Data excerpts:

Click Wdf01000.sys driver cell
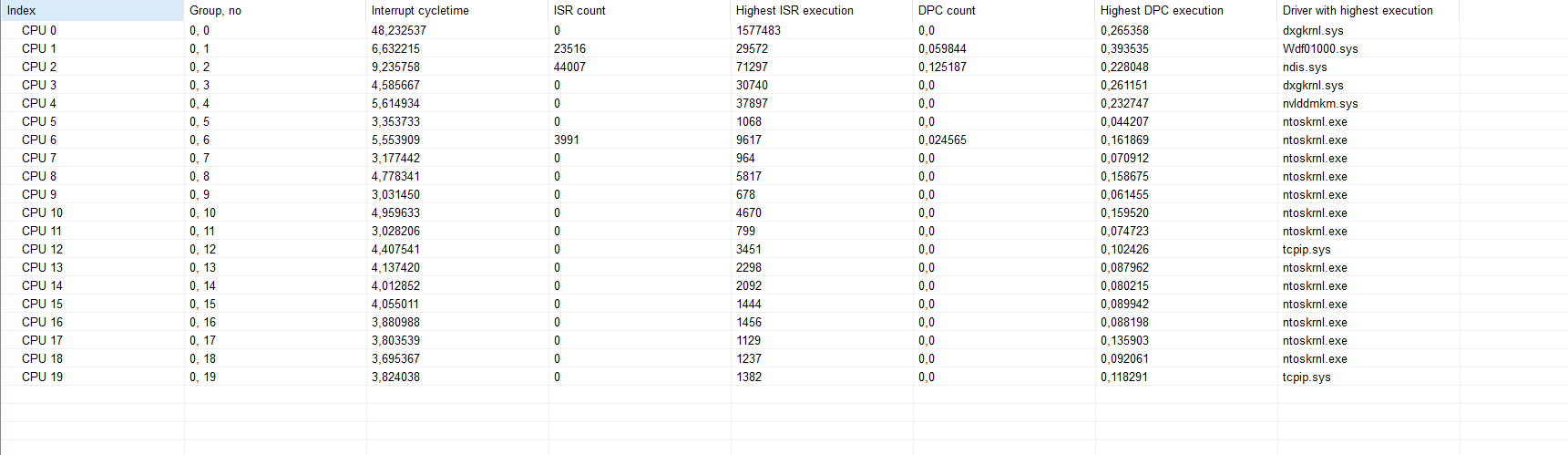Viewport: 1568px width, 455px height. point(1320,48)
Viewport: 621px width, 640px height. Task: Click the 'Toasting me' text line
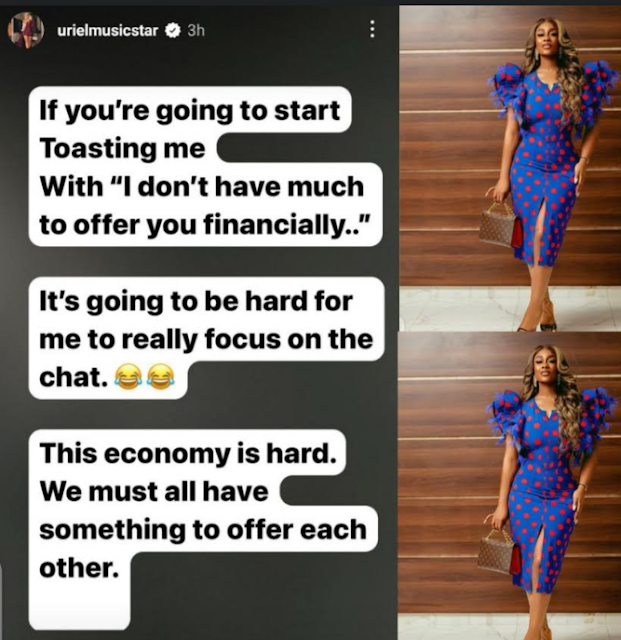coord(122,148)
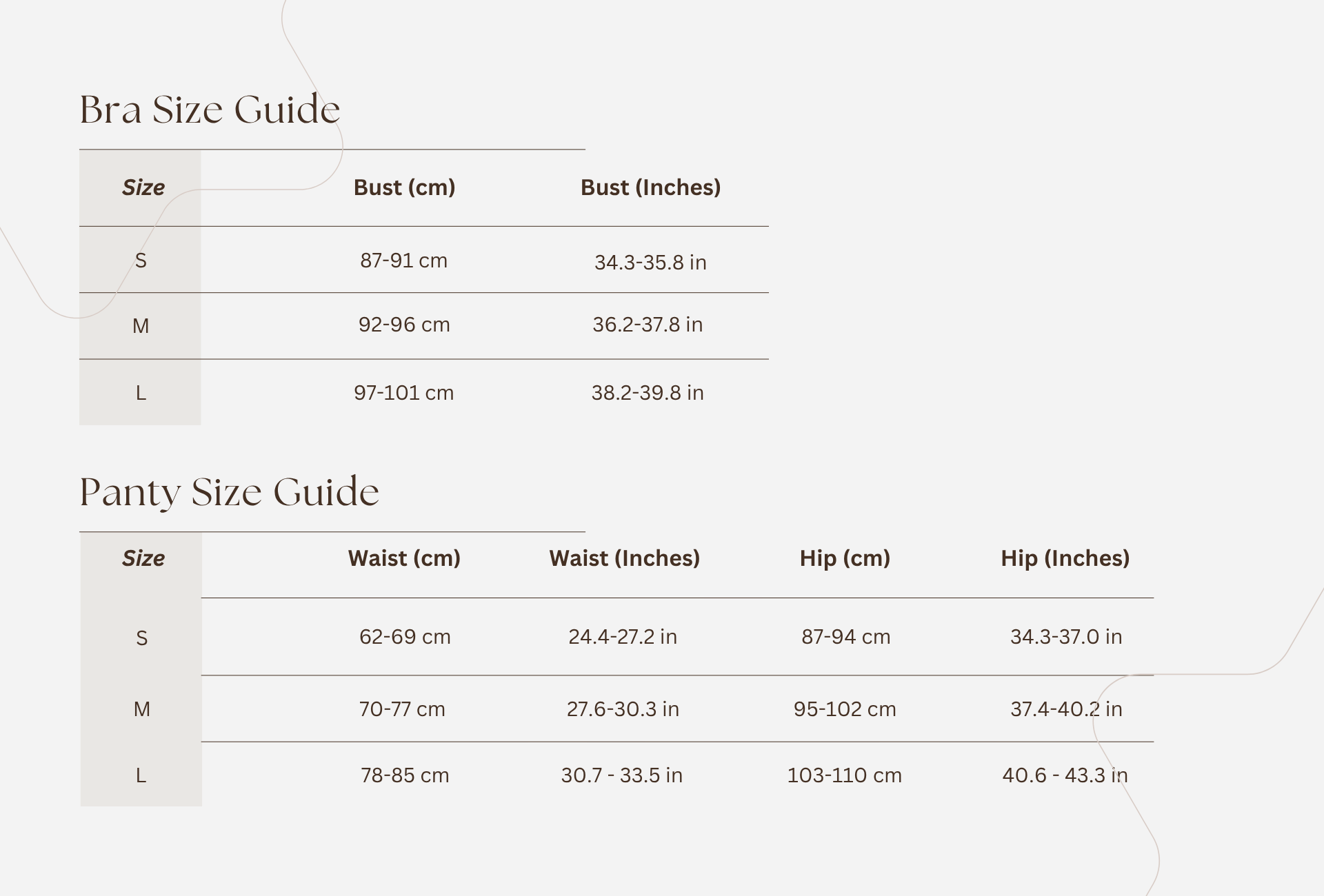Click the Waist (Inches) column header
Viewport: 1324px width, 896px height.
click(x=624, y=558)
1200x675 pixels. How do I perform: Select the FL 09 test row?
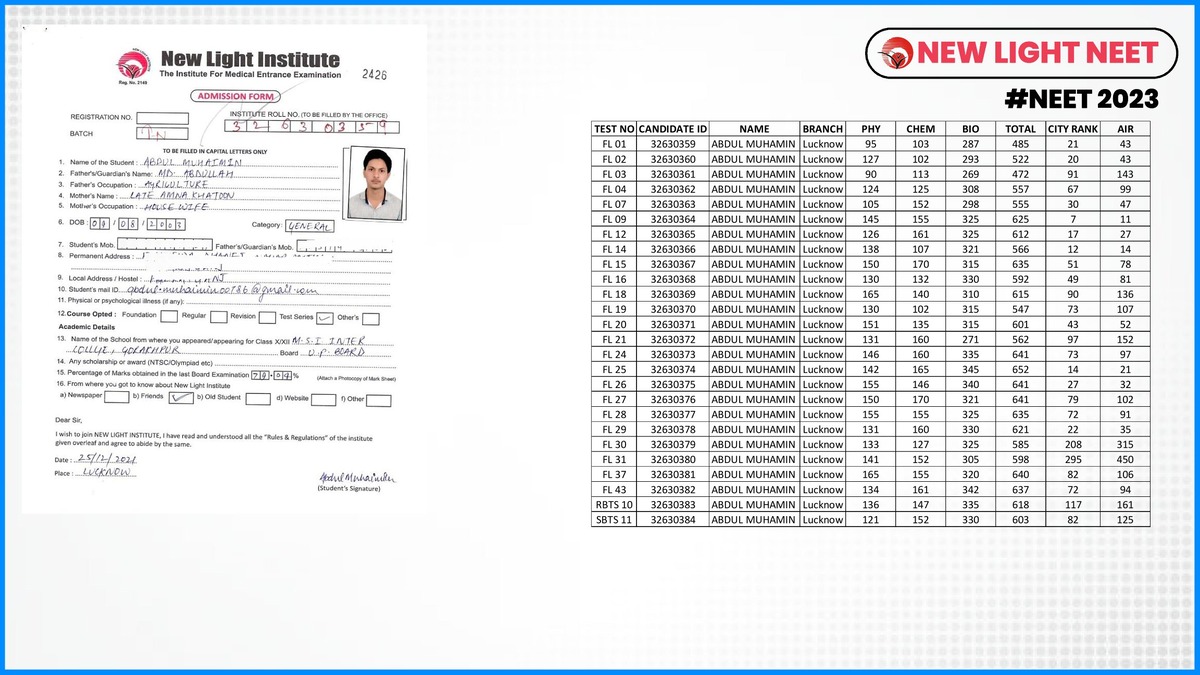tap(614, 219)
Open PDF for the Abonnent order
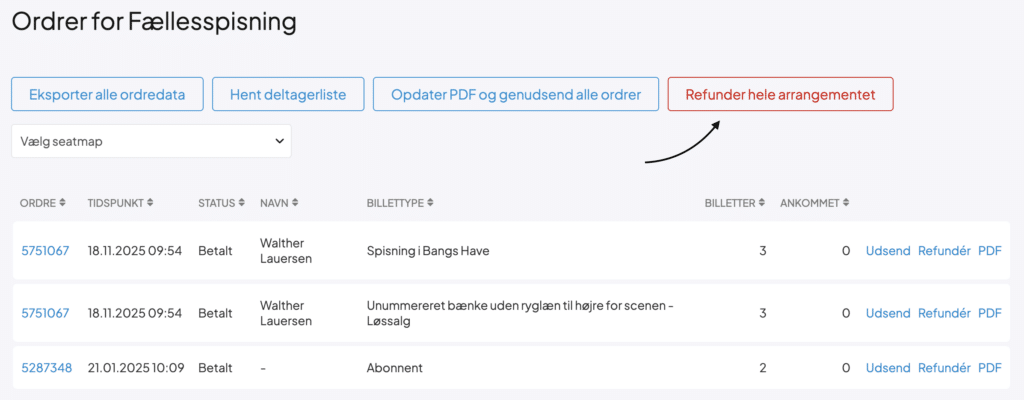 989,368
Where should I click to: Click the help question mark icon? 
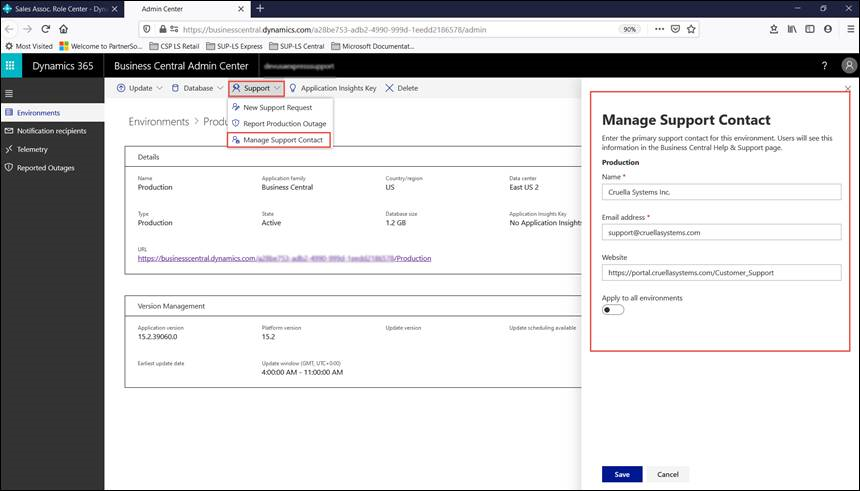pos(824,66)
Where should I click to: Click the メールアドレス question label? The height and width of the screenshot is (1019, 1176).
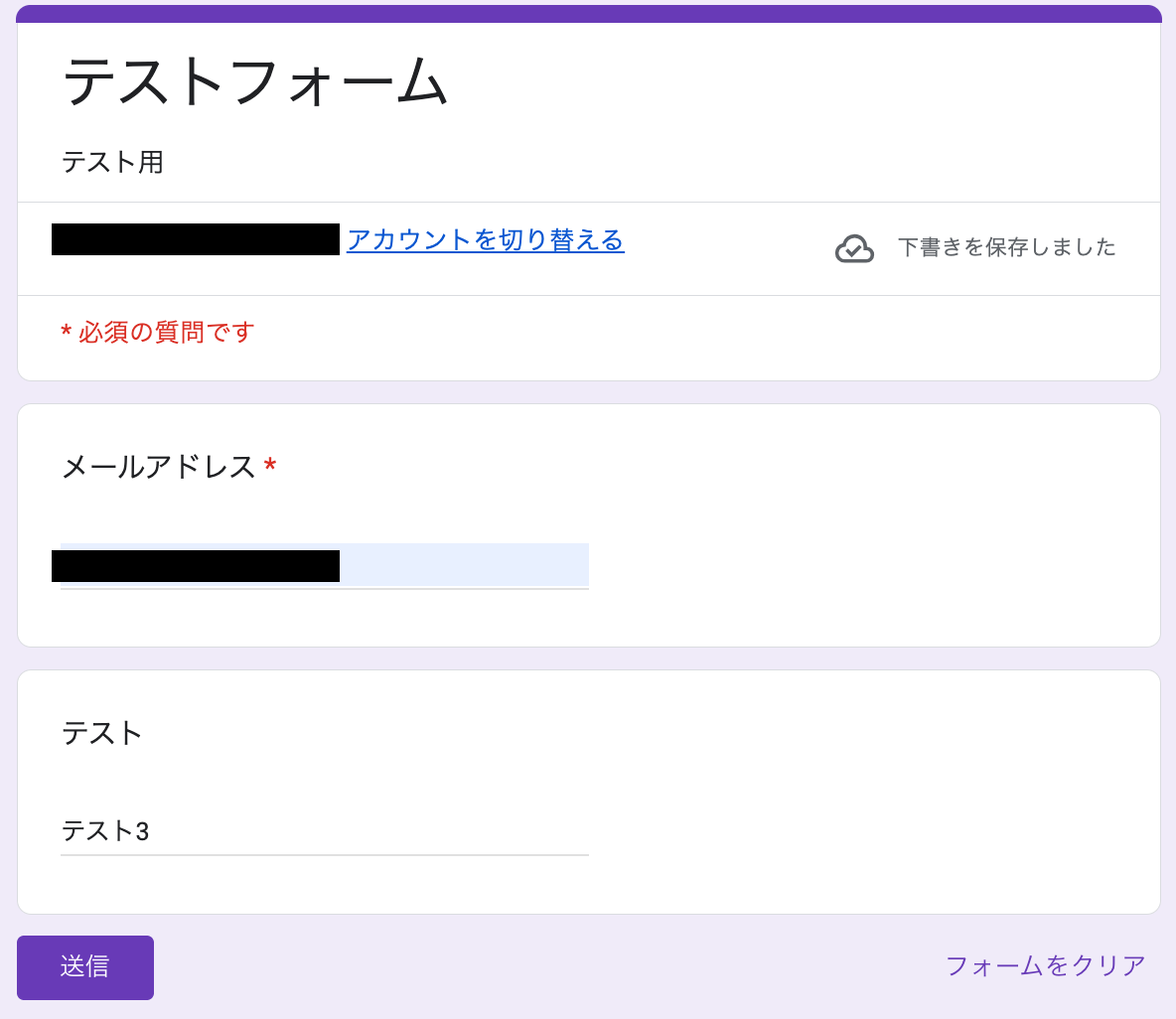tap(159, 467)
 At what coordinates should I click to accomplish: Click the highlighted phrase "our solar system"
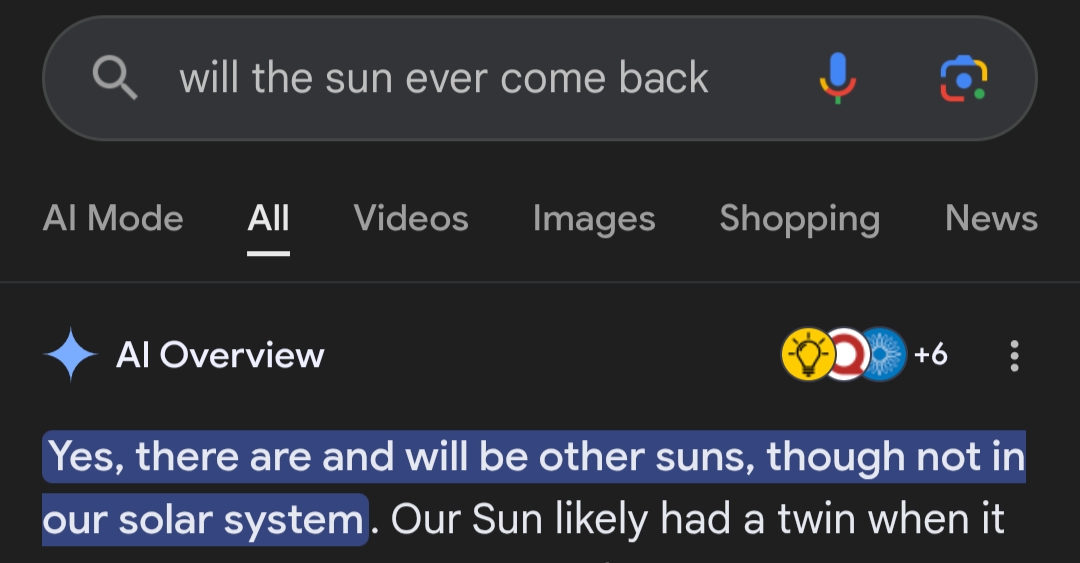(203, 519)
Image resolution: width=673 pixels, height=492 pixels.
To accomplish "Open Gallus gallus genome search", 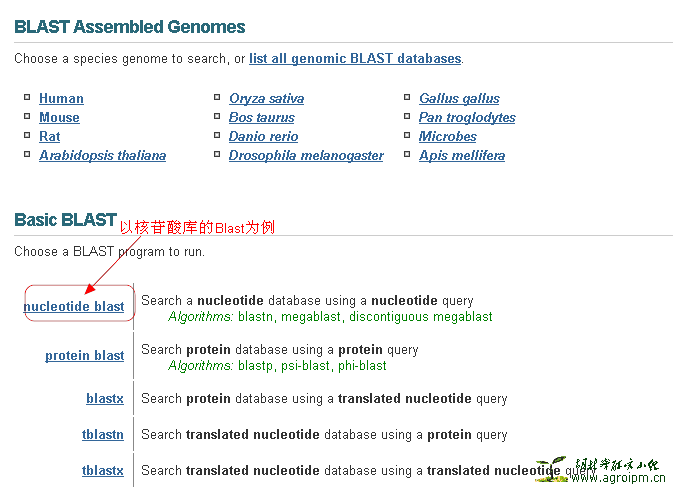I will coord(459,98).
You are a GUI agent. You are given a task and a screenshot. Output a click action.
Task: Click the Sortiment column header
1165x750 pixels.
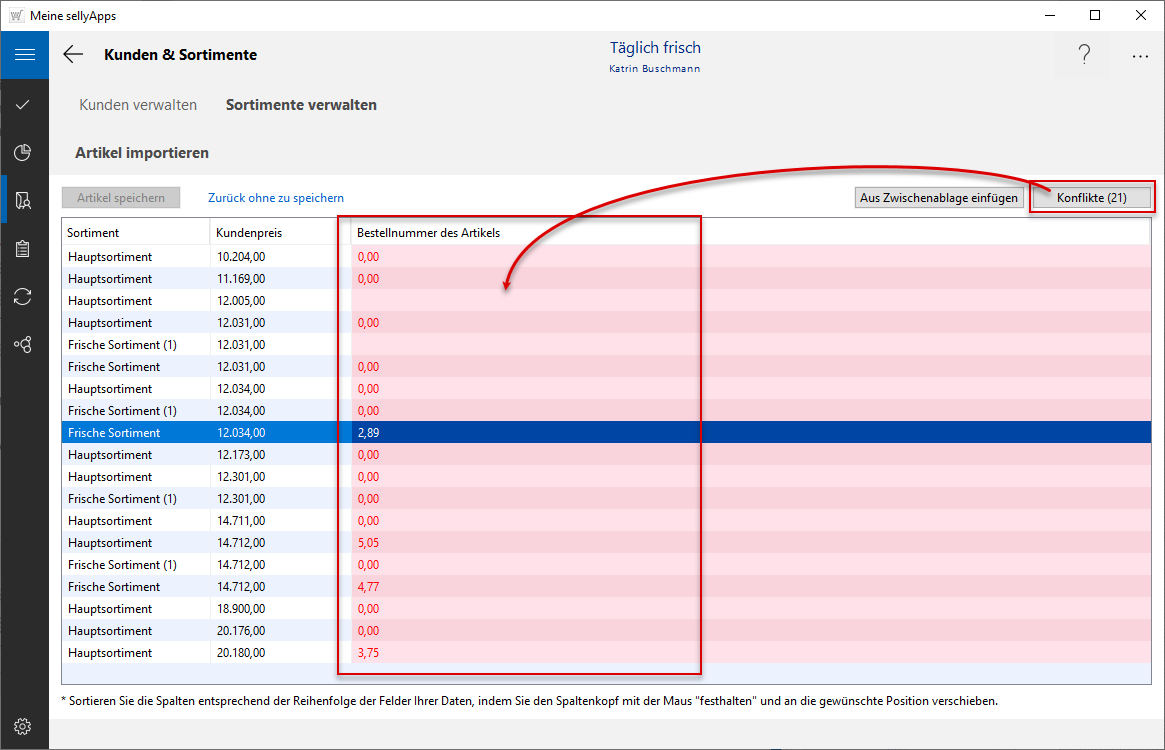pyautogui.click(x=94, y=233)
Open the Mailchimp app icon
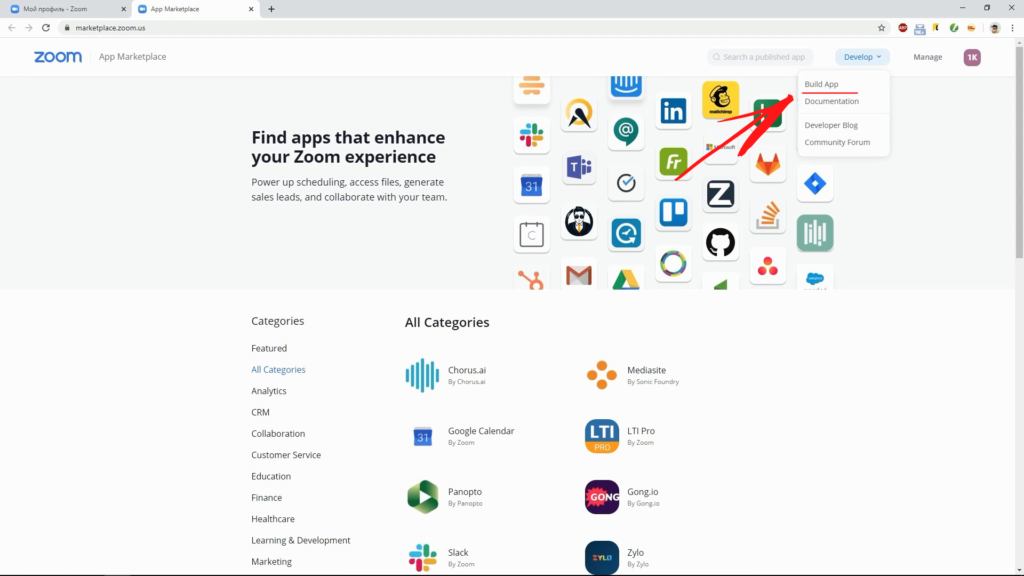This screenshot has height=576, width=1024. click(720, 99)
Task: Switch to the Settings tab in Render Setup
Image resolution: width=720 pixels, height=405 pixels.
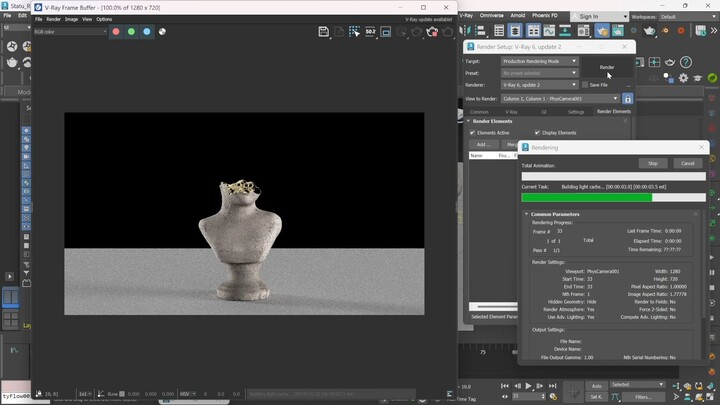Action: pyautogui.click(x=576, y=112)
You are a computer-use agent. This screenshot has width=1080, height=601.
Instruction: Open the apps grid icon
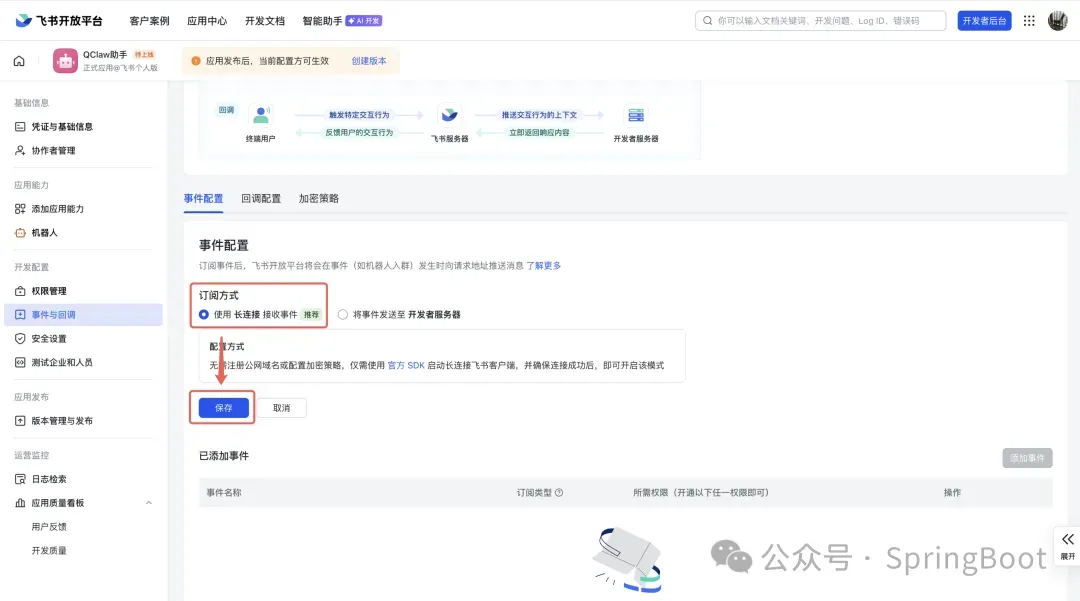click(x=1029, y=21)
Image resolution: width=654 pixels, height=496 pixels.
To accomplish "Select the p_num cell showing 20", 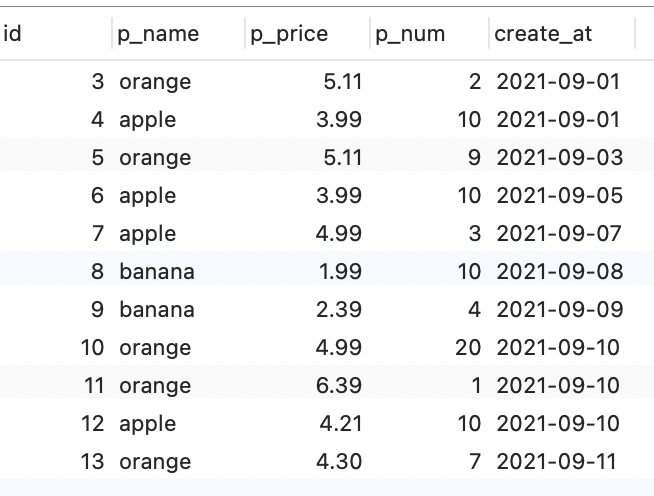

TASK DIRECTIONS: Among the records, how many lines include the string "agent"? State the number and add nothing.

ANSWER TO THE EXERCISE: 2